Exercise data:
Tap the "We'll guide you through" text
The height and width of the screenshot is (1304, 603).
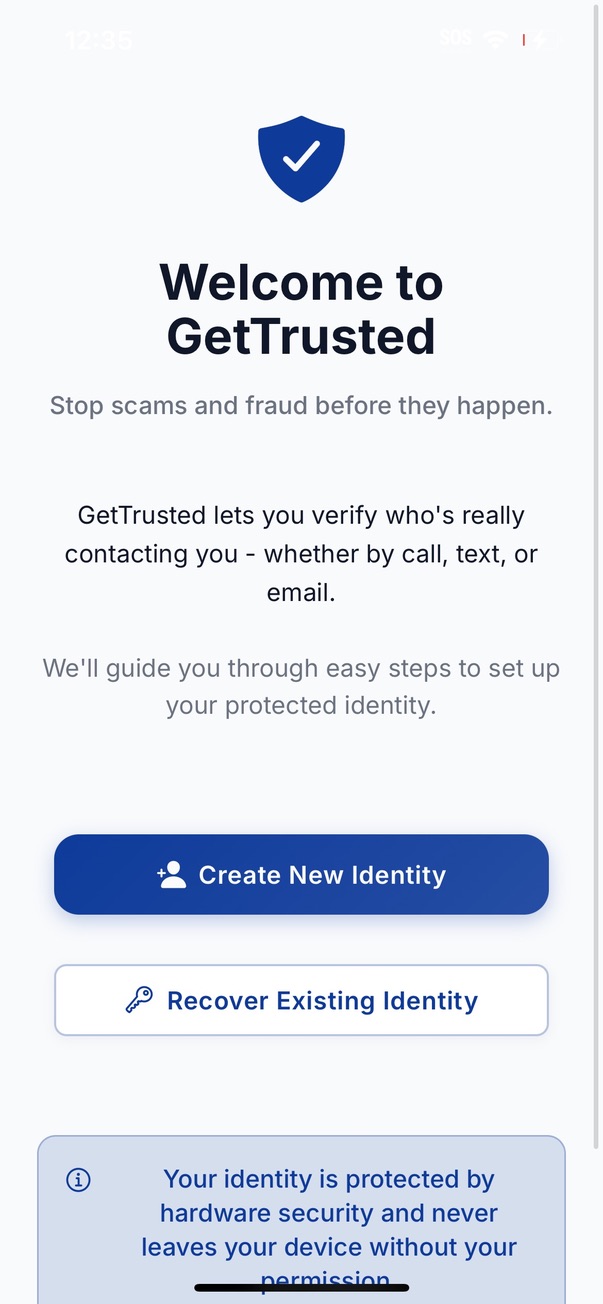click(301, 668)
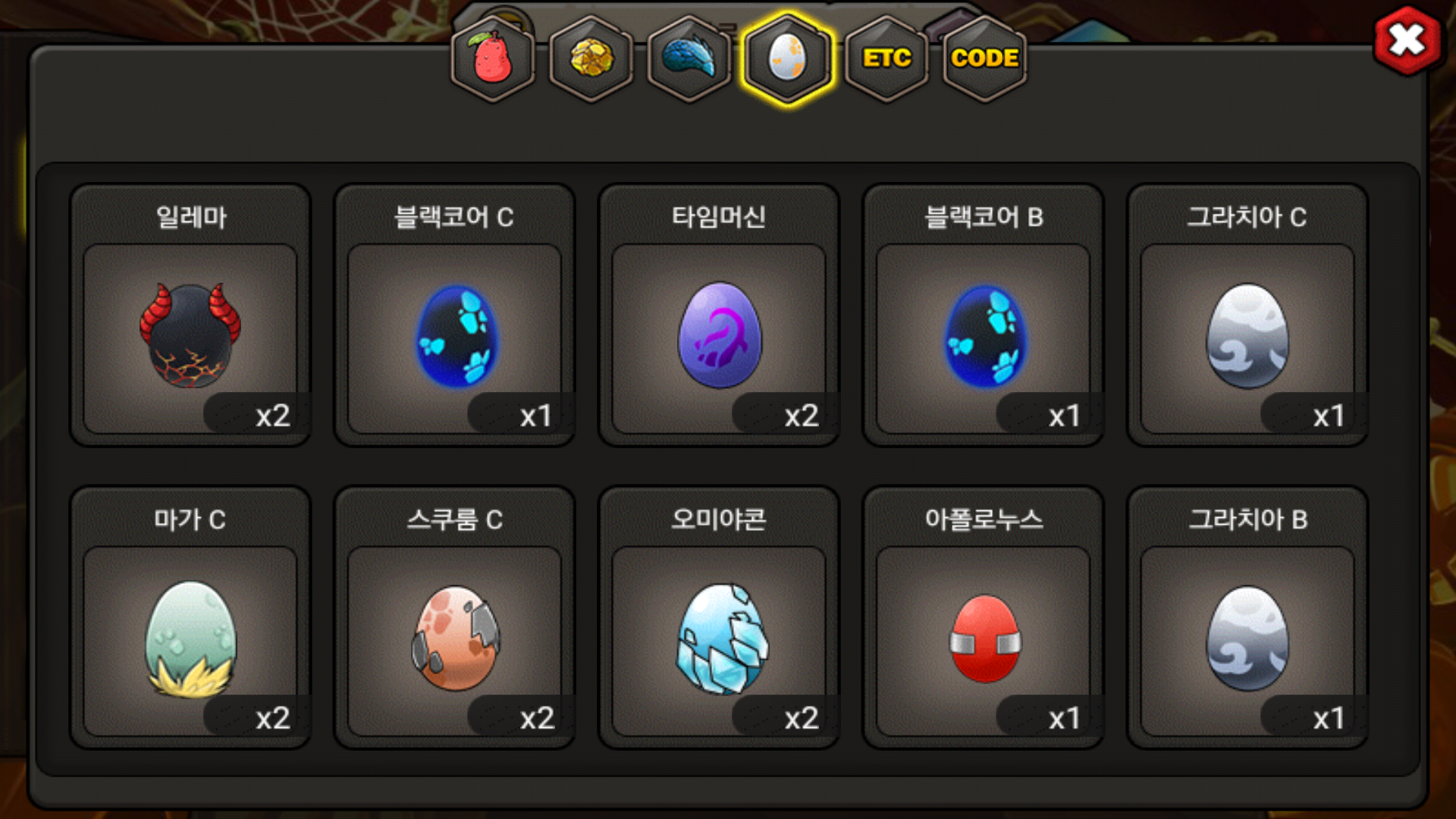The image size is (1456, 819).
Task: Open the CODE tab
Action: pyautogui.click(x=984, y=58)
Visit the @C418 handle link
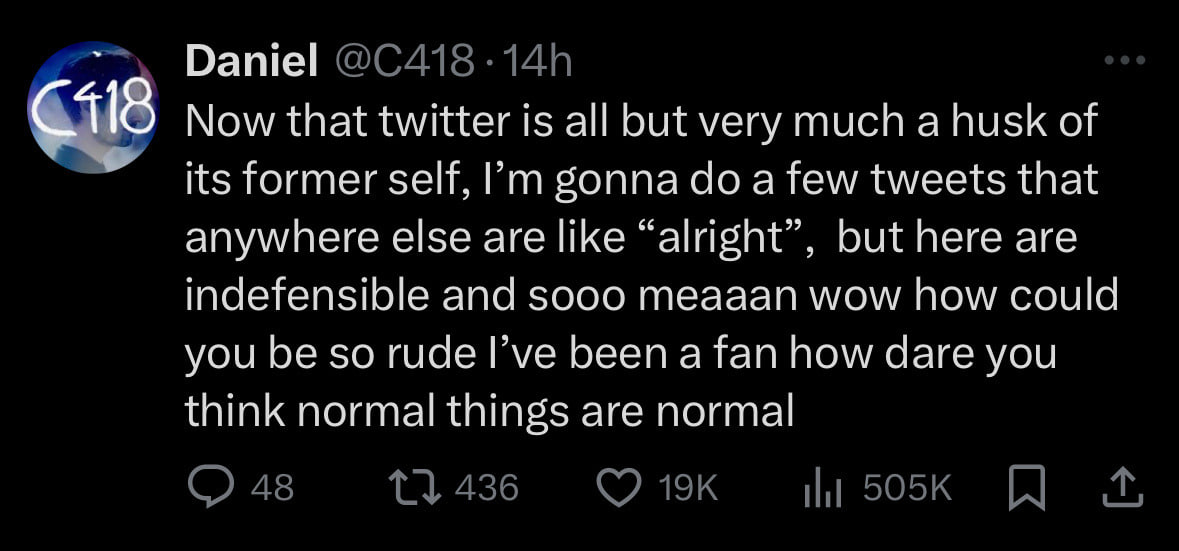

Problem to solve:
Print only the lines running from the one containing "The height and" to the end of the data above, exactly; include no pictures.

Exercise response:
The height and width of the screenshot is (1304, 603).
click(301, 668)
The image size is (1456, 819).
Task: Open the CODE tab
Action: pyautogui.click(x=984, y=58)
Visit the @C418 handle link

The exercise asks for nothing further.